[Date Prev][Date Next] [Thread Prev][Thread Next] [Date Index] [Thread Index]

Re: ncurses-1.9.8a ELF release

> David Engel writes ("Re: ncurses-1.9.8a ELF release"):
> > [ and earlier: ]
> > > > The runtime package installs the shared libraries as lib*.so.3.0.new
> > > > and then renames them to lib*.so.3.0 in the postinst script.  This is
> > > > fine for not disturbing running programs when the package is being
> > > > upgraded, but there is no provision for deleting the files when the
> > > > package is removed.  Again, I'd like to hear Ian Jackson's thoughts on
> > > > adding special installation support for shared libraries to dpkg.
> > 
> > Ian Jackson, are you there?  I'd *really* like to hear your opinions
> > on this.
> Yes, I'm here.  Sorry, I haven't been reading this mail for a few days
> and I'm noow catching up on a 400-message backlog.

OK, I know what that's like.

> As far as I can see we have three kinds of shared library:
> 1. Packages like X or mkfs or what have you, where it doesn't matter
> if the library link is missing momentarily, or even if it's absent
> while the package is in a "broken" state according to dpkg.
> 2. Packages like the libc or ncurses, where we can't leave it broken
> even for an instant without risking an unrecoverable system.
> 3. The shared library is part of the same package as the executables
> and is version-specific - it's just there to save disk space and
> memory, and furthermore this is a critical package which we can't
> leave broken.
> AFAIK only dpkg falls into category 3.  Lots of things fall into
> category 1, but they can do without special handling.
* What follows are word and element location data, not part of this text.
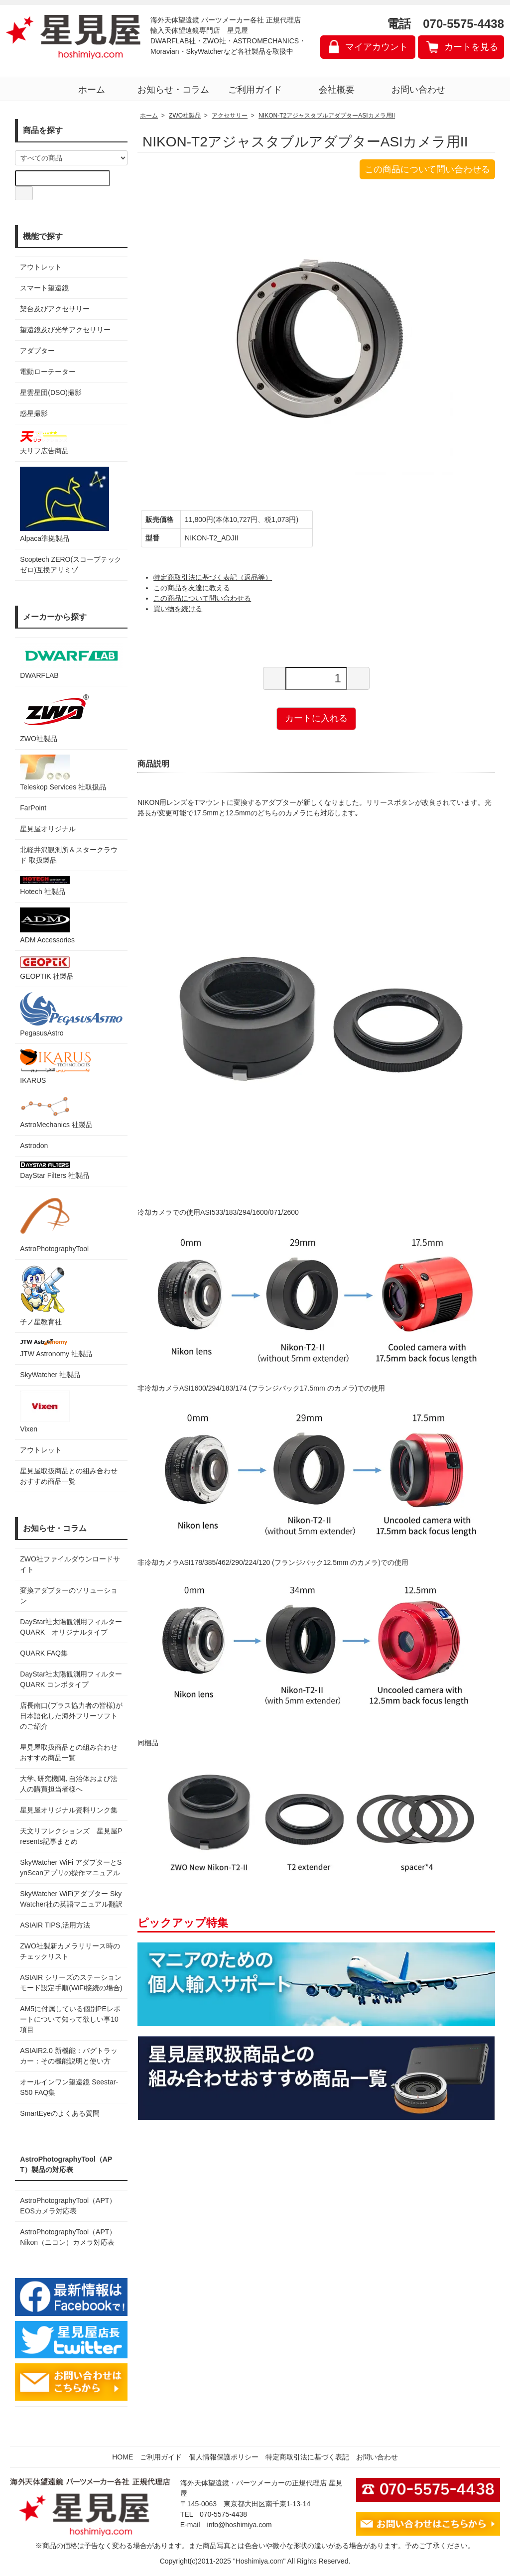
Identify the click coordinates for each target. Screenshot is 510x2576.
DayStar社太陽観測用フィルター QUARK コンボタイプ (71, 1679)
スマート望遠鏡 (44, 288)
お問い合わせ (418, 90)
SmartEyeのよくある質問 (59, 2113)
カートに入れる (316, 718)
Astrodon (34, 1146)
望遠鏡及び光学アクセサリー (65, 330)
Right.  Category 2 is mainly what I'm interested in.

> Category 1 needs the link to be updated *with both libraries present*,
> am I right ?

No, I don't think so.  For these, it should be sufficient to just do
it in the postinst script.

> Could you take a good look at maintainer-script-args.txt in
> project/standards, and consider what extra functionality you'd like me
> to include in dpkg ?

I've been looking at it off and on for the last few days now and I
still don't know if I can do what I want to do.  Let me try presenting
the problem differently and you tell me if and how it can be done.

Let's say I have a package named foo-n with a shared library in it
named libfoo.so.x.y that, at least for the time being, must always be
available by that name, even while dpkg is moving things around.  Now,
at some point in the future, I know that libfoo.so.x.y whill no longer
be needed for any number of reasons.  What I'd like to be able to do
after dpkg is done upgrading foo-n with foo-m, removing foo-n
completely or replacing foo-n with bar-p, is have libfoo.x.y deleted,
if and only if, no remaining package claims to own libfoo.x.y.  Can
this be done, and if so, how?

David Engel                        Optical Data Systems, Inc.